- EXERCISE AIM:
Leaving out the pictures, please reproduce exactly and only the lines from the one that contains "You are a computer-use" through the last line below.
DATA TO USE: Begin
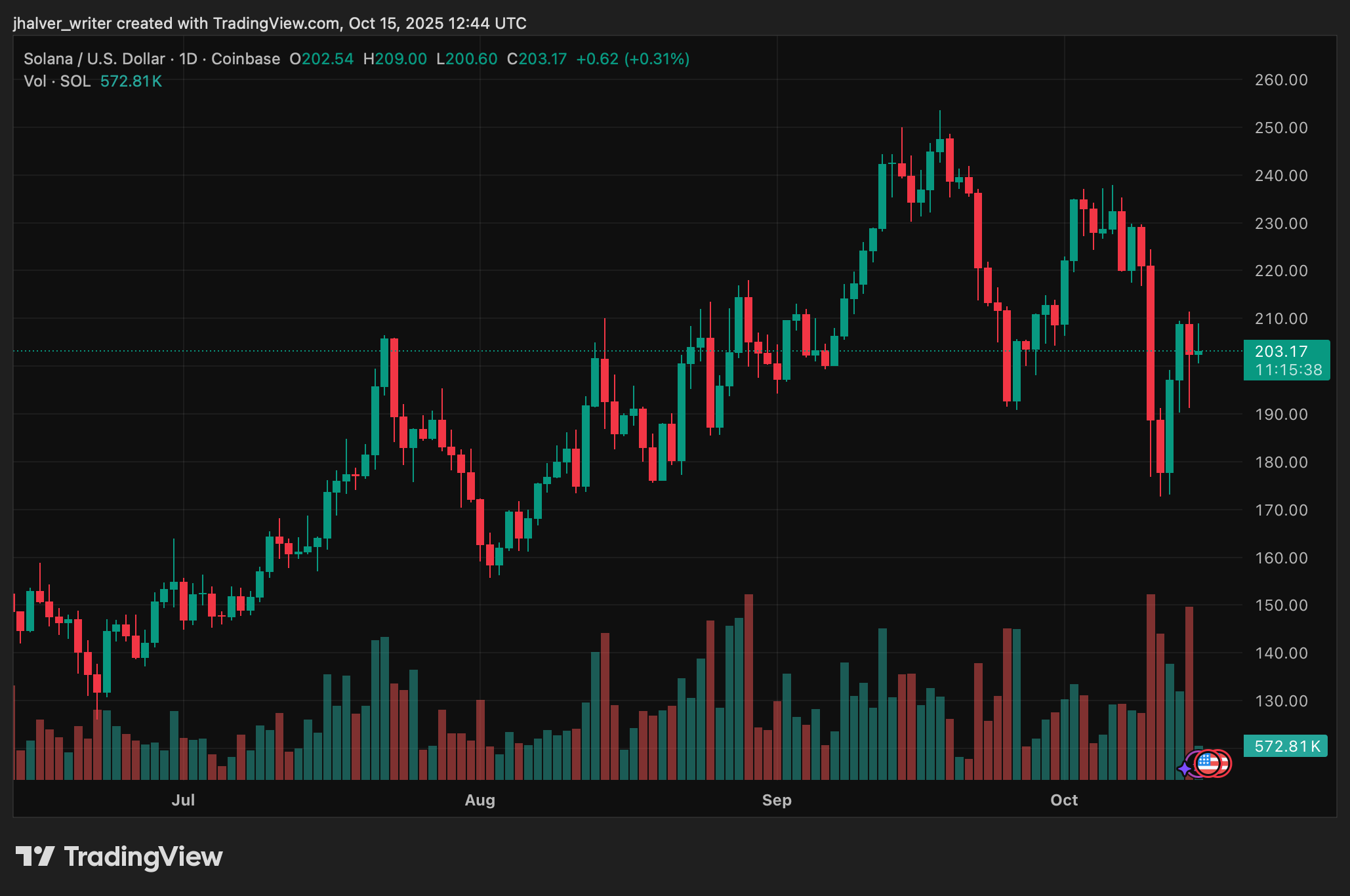Click the US flag economic event icon

[1208, 763]
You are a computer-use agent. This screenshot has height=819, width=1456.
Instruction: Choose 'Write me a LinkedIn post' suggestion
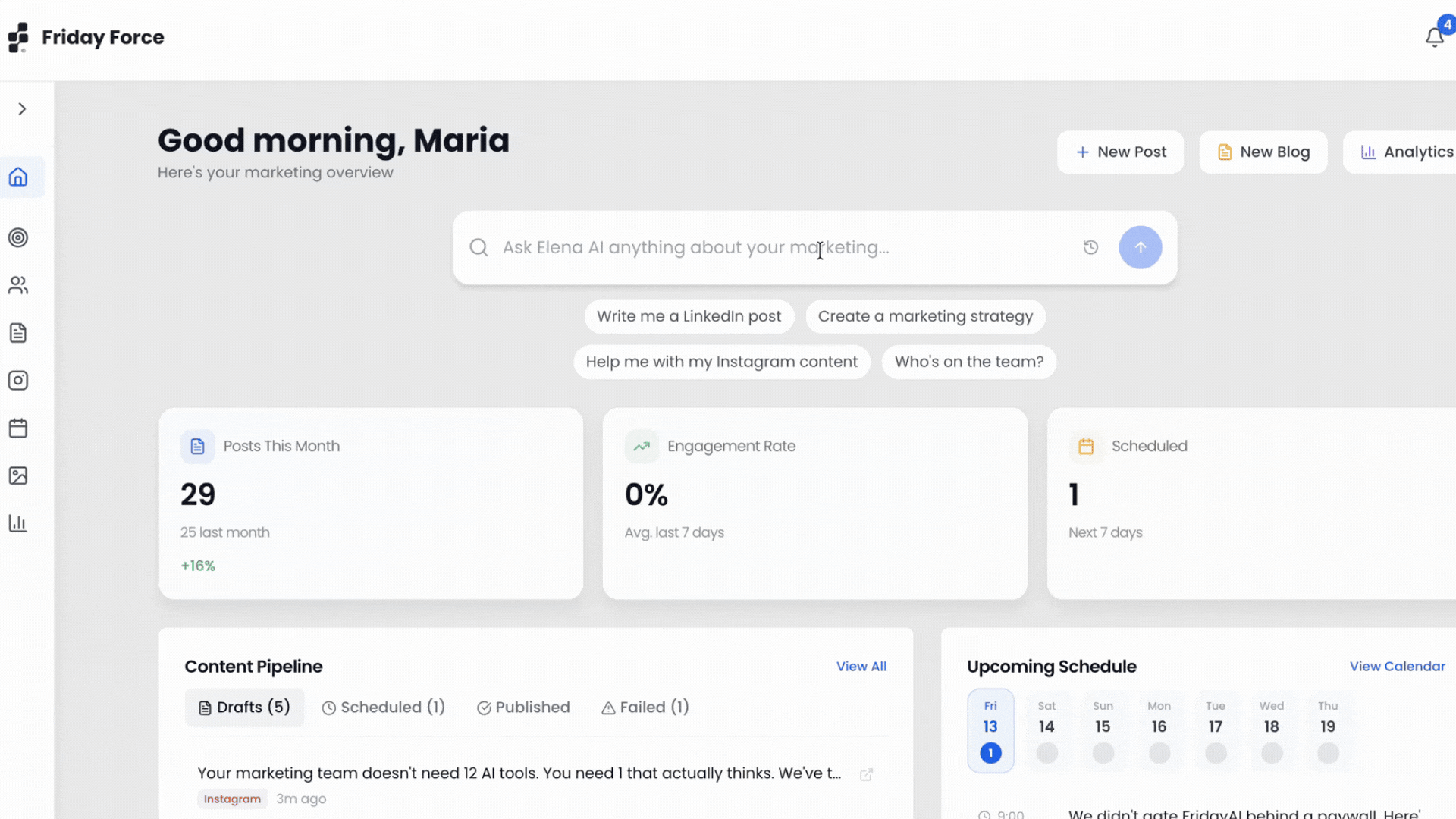[x=689, y=316]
DATA TO USE: End
- REPLY TO THE TASK:
You are a computer-use agent. This screenshot has height=819, width=1456.
Instruction: Choose 'Write me a LinkedIn post' suggestion
[x=689, y=316]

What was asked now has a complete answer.